How the Mind Works, in detail
How the Mind Works is Steven Pinker's synthesis of cognitive science and evolutionary psychology, built around a central thesis: the mind is a computational system — a neural computer — shaped by natural selection to solve the adaptive problems that faced our ancestors on the Pleistocene savanna. The book covers vision, reasoning, emotion, social behavior, and consciousness through a single integrating framework: what function did this capacity serve for reproduction and survival, and what computational machinery implements it?
The framework Pinker applies is that of the computational theory of mind, developed by philosophers like Jerry Fodor and computer scientists like Marvin Minsky: mental processes are information processing, describable in terms of inputs, outputs, and computational operations on representations. Pinker combines this computational framework with the adaptationist program of evolutionary biology: the specific computations the brain performs are the ones that were adaptive for our ancestors, not the ones that are optimal in general or that are optimal for us now.
The vision chapters are among the best in the book. Pinker explains the problem of vision — how the brain infers a three-dimensional world from the two-dimensional patterns of light on the retina — with remarkable clarity, and uses visual illusions to show that perception is not passive recording but active inference about a world the brain predicts and constructs. The chapters on social cognition — kinship detection, dominance hierarchies, reputation, sexual competition — draw on evolutionary psychology research and are more contentious, though Pinker handles the evidence carefully.
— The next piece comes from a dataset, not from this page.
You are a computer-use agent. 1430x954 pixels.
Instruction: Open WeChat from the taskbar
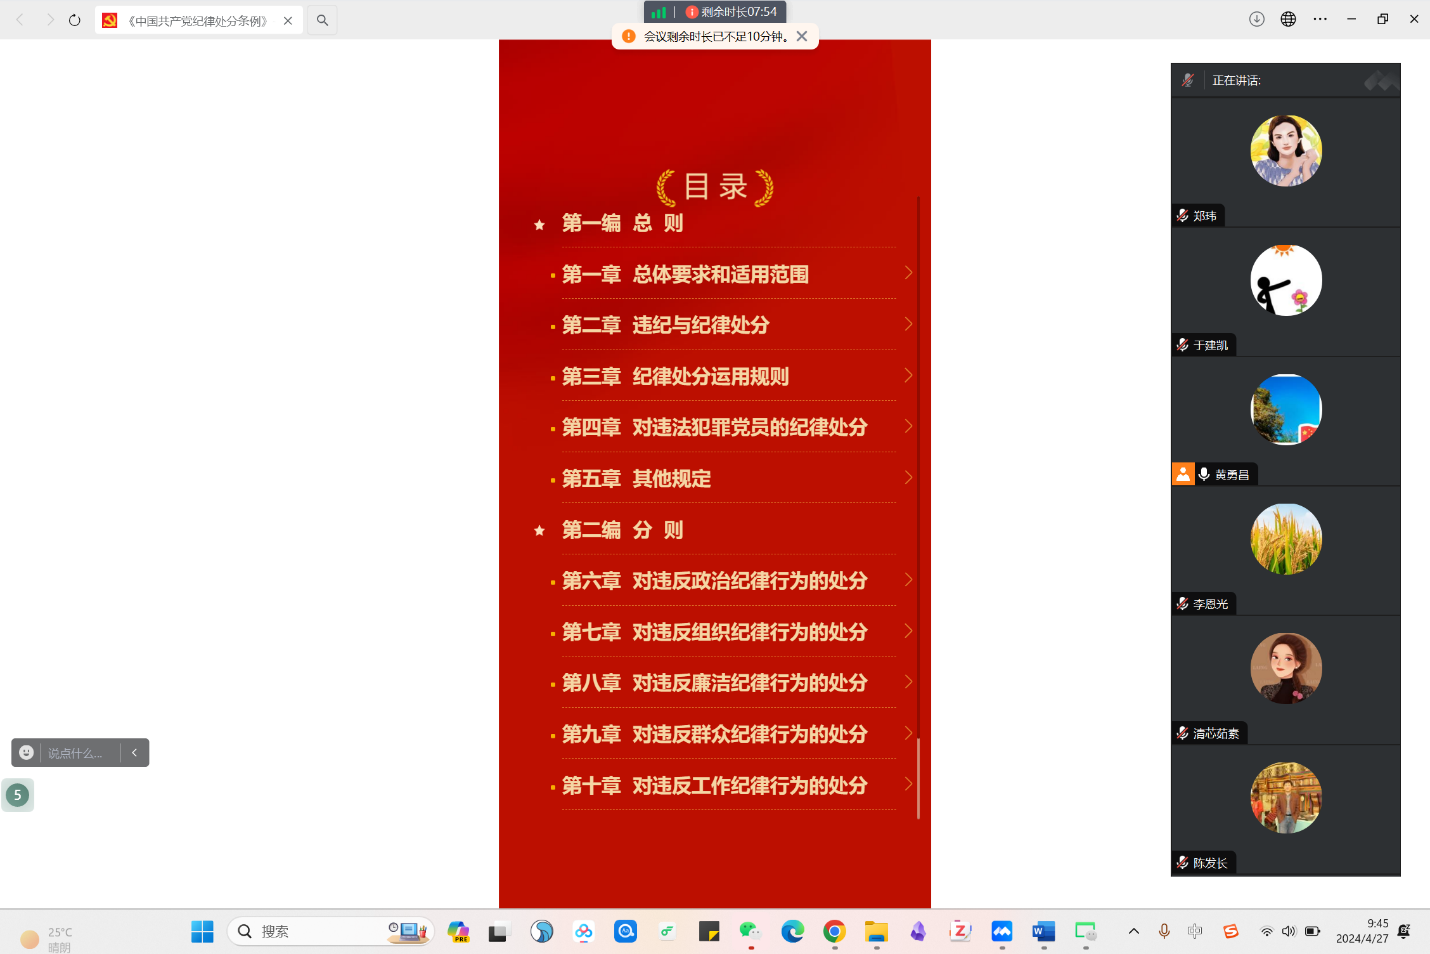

The book ends with a long chapter on the "hard problem" of consciousness — why there is subjective experience at all, not just information processing — where Pinker is unusually candid about what the computational framework cannot explain. He suggests that consciousness may be an adaptation for certain kinds of self-modeling but acknowledges that this does not resolve the philosophical puzzle of why there is something it is like to be a conscious organism. That honesty about the limits of his own framework is one of the book's intellectual strengths.
The big ideas
- 1.
The mind is a computational system shaped by natural selection: its specific operations reflect the adaptive problems that faced our ancestors, not general optimization for any current purpose.
- 2.
Vision is active inference, not passive recording: the brain uses prior knowledge and top-down predictions to construct a three-dimensional world from ambiguous two-dimensional retinal signals.
- 3.
Visual illusions reveal the assumptions built into perception — assumptions about lighting, texture, depth — and show that these assumptions are generally correct in the ancestral environment even when they fail in artificial conditions.